Yes. I let it cure for two weeks before I tested them


----------



## Damon T (Nov 22, 2008)

Does that have pretty good flexibility? 
Have you seen the projects a year or two later? Thx


----------



## Damon T (Nov 22, 2008)

Anyone else paint over those water proof decks?


----------



## thinkpainting/nick (Dec 25, 2012)

Treadplex is one of my favorites but deck&dock is very good. isn't that Gaco stuff with walnut shells?? Very thick similar to deck over I beleive ?


----------



## Damon T (Nov 22, 2008)

Gaco is super thick super expensive stuff. Not sure about the walnut shells.


----------



## thinkpainting/nick (Dec 25, 2012)

Damon T said:


> Gaco is super thick super expensive stuff. Not sure about the walnut shells.

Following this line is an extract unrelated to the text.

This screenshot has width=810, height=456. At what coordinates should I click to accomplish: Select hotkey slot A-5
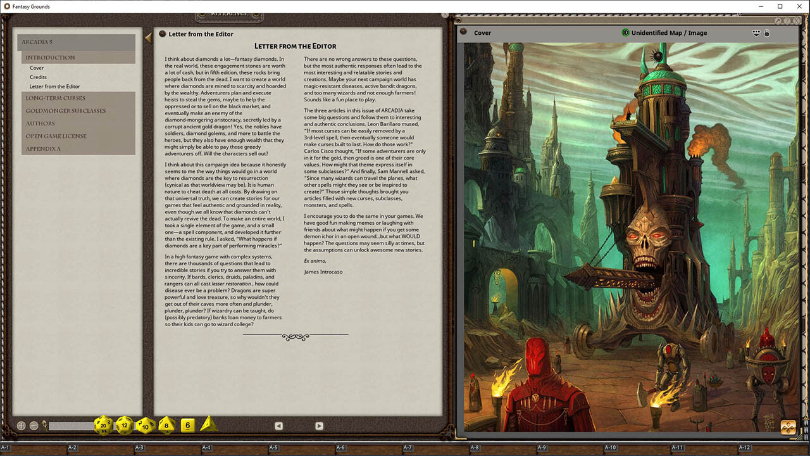pyautogui.click(x=273, y=448)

Pretty sure they have that option to add them. My BM supplier brought some in years ago to didn't really sell here. Then I saw it in Big Orange. It is thick if it's solid and not failed either one should work. Maybe get SW rep on it.


----------



## straight_lines (Oct 17, 2007)

thinkpainting/nick said:


> Maybe get SW rep on it.


:yes:


----------



## Painter-Aaron (Jan 17, 2013)

I'm painting over some right now with sherlastic. But I'm only point the where the vertical portions of it, not anything horizontal.


----------



## PACman (Oct 24, 2014)

sorry guys but that stuff will have to come completely off. If SW says it can be painted go ahead, but don't expect to get anything out of them when it fails.


----------



## Damon T (Nov 22, 2008)

There ain't no getting the old stuff off. That's part of the waterproof deck. It's a fully taped system. "Wouldn't be prudent"


----------



## PACman (Oct 24, 2014)

Damon T said:


> There ain't no getting the old stuff off. That's part of the waterproof deck. It's a fully taped system. "Wouldn't be prudent"


good luck then.


----------



## DrakeB (Jun 6, 2011)

I'm with PACman. I wouldn't paint over that product. When it delams inevitably and then the HO finds the decks completely rotted out, they're going to blame you. I'd walk away, and let them know that they used a product that ruined their deck (in as nice a way as possible). People need to know what this stuff does. Good luck.


----------



## Damon T (Nov 22, 2008)

My Miller rep says the Deck & Dock works good over the elastomeric Gaco decks which makes sense since they're both elastomerics. Just different chemicals.


----------



## AV Painting (Apr 25, 2012)

Woodford said:


> I'm with PACman. I wouldn't paint over that product. When it delams inevitably and then the HO finds the decks completely rotted out, they're going to blame you. I'd walk away, and let them know that they used a product that ruined their deck (in as nice a way as possible). People need to know what this stuff does. Good luck.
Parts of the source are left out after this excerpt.